To do:
1. Transcribe a passage from the LaTeX table post: begin at the words "I am new to" and stop after the words "must go away.".
2. Answer these questions about the LaTeX table post:
(a) In what unit must the table widths be specified?
(b) Which package is being included when the stacking problem comes up?
(c) What kind of objects must the tables be?
3. What comes next in the LaTeX table post? Write the next part, picking up after its last requirement.
[Source extract start]
I am new to LaTeX. I am trying to stack tables one on top of another but I seem to be having a problem doing that while including the geometry package. I am doing this in order to simulate very complex table structures that would otherwise be prohibitive using standard table definitions. Here are some of my requirements:
- The tables widths must be specified in cm.
- The tables must be arranged vertically and left aligned with each other.
- The tables must not have any gaps between them.
- The default page margins must go away.
- The tables must be tabularx objects in order to take advantage of its features.
[Source extract end]
[Data provided start]
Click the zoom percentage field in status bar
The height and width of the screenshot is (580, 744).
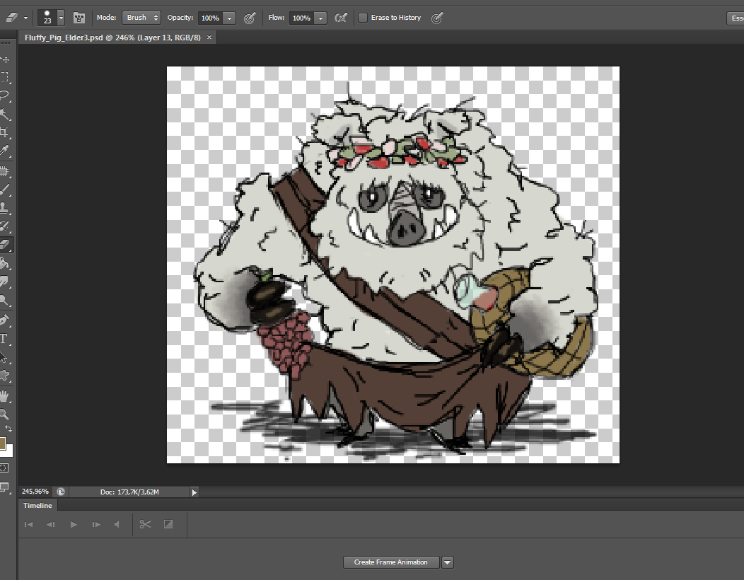(35, 492)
[Data provided end]
Answers per task:
1.
I am new to LaTeX. I am trying to stack tables one on top of another but I seem to be having a problem doing that while including the geometry package. I am doing this in order to simulate very complex table structures that would otherwise be prohibitive using standard table definitions. Here are some of my requirements:
- The tables widths must be specified in cm.
- The tables must be arranged vertically and left aligned with each other.
- The tables must not have any gaps between them.
- The default page margins must go away.

2.
(a) Centimeters (cm).
(b) The geometry package.
(c) Tabularx objects.

3.
Here is the code I am using for testing:
\documentclass[letterpaper]{article}
\usepackage[margin=1in, paperwidth=8.5in, paperheight=11in]{geometry}
\usepackage{tabularx}
\begin{document}
\noindent
\begin{tabularx}{13.25cm}{|l|}
\hline {Test One} \\ \hline
\end{tabularx}
\begin{tabularx}{13.25cm}{|l|}
\hline {Test Two} \\ \hline
\end{tabularx}
\begin{tabularx}{13.25cm}{|l|}
\hline {Test Three} \\ \hline
\end{tabularx}
\end{document}
This code will arrange the tables in some kind of two column array. When the geometry line is removed the tables will be arranged correctly, but I need this line in order to instruct LaTeX to give me control of the page margins.
In both cases there seems to be a 1 point gap between the tables which should not be there.
Any help is appreciated.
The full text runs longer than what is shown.